%%

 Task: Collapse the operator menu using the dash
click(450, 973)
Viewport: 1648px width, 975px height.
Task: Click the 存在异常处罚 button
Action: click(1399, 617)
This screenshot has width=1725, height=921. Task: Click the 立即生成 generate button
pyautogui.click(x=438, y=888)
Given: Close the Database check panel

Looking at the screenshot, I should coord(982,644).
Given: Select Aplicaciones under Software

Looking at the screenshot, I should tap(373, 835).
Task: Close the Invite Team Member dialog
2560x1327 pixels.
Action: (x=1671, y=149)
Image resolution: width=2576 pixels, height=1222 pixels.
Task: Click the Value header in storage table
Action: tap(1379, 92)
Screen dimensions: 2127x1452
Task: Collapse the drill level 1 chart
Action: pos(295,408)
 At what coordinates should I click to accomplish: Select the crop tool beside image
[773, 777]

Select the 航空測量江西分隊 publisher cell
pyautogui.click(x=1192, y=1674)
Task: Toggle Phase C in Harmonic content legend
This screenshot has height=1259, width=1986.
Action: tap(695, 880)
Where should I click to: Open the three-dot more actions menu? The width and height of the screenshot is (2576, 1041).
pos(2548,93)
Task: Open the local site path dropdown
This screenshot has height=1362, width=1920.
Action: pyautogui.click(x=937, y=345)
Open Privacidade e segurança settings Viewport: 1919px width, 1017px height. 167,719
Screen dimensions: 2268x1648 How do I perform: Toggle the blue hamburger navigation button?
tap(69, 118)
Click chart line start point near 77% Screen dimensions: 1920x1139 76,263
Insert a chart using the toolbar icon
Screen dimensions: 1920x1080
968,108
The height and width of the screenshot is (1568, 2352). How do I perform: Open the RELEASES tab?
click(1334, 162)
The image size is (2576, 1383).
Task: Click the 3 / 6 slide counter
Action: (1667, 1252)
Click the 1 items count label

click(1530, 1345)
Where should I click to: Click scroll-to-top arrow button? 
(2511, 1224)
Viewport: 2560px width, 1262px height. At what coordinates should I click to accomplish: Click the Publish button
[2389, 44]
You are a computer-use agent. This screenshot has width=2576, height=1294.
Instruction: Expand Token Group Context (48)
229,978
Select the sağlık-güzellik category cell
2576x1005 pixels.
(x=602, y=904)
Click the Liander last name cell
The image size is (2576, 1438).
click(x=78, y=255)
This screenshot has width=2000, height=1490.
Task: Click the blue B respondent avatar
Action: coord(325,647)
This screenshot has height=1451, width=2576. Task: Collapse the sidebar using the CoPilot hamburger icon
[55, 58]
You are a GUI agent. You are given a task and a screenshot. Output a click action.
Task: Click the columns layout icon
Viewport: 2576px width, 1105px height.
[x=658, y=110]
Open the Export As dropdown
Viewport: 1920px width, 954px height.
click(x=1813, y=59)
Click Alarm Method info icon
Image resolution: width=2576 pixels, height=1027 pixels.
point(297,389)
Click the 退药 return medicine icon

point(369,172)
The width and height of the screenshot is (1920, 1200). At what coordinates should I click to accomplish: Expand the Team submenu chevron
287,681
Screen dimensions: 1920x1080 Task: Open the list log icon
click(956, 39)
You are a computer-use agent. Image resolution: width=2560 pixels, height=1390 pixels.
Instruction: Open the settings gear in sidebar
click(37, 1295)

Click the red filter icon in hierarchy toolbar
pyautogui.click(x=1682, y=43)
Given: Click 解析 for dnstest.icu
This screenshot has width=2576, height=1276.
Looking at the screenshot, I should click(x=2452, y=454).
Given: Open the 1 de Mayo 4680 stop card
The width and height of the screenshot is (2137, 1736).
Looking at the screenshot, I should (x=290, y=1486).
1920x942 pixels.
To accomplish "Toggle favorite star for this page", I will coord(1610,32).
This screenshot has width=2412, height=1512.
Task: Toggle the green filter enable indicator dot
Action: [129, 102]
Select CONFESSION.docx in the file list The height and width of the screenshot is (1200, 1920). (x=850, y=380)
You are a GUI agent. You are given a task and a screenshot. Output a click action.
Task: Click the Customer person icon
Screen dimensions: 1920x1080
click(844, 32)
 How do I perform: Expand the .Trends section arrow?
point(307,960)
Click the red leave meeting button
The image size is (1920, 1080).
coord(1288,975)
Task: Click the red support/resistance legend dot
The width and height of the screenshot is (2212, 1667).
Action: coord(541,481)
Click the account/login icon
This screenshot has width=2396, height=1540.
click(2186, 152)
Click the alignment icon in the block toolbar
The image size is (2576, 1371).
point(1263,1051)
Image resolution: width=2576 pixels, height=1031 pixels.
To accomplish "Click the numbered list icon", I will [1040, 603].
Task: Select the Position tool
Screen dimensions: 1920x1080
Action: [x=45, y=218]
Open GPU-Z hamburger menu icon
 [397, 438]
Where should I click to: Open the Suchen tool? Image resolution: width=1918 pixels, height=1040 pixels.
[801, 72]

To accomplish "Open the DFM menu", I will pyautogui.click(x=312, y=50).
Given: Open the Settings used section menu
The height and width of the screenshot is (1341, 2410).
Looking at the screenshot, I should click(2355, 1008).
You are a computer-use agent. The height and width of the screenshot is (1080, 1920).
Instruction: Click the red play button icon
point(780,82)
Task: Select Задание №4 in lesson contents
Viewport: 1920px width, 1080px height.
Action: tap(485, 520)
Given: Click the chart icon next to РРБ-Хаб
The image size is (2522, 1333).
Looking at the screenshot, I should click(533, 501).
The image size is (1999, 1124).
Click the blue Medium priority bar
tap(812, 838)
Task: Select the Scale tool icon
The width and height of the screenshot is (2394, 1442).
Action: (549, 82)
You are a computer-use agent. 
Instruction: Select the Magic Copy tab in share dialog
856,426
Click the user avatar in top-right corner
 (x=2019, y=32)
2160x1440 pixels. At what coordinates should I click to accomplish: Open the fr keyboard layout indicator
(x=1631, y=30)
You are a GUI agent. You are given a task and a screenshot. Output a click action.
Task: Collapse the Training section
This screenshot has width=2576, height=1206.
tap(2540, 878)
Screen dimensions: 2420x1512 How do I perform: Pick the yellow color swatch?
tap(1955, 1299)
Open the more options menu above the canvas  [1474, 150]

%%

> Task brief: Both the line containing "Given: Close the Database check panel" and the line containing "Task: Toggle Phase" belong in the answer. Print them and every line above that falls between them exactly, and no others.

> Result:
Given: Close the Database check panel

Looking at the screenshot, I should coord(982,644).
Given: Select Aplicaciones under Software

Looking at the screenshot, I should tap(373, 835).
Task: Close the Invite Team Member dialog
2560x1327 pixels.
Action: (x=1671, y=149)
Image resolution: width=2576 pixels, height=1222 pixels.
Task: Click the Value header in storage table
Action: tap(1379, 92)
Screen dimensions: 2127x1452
Task: Collapse the drill level 1 chart
Action: pos(295,408)
 At what coordinates should I click to accomplish: Select the crop tool beside image
[773, 777]

Select the 航空測量江西分隊 publisher cell
pyautogui.click(x=1192, y=1674)
Task: Toggle Phase C in Harmonic content legend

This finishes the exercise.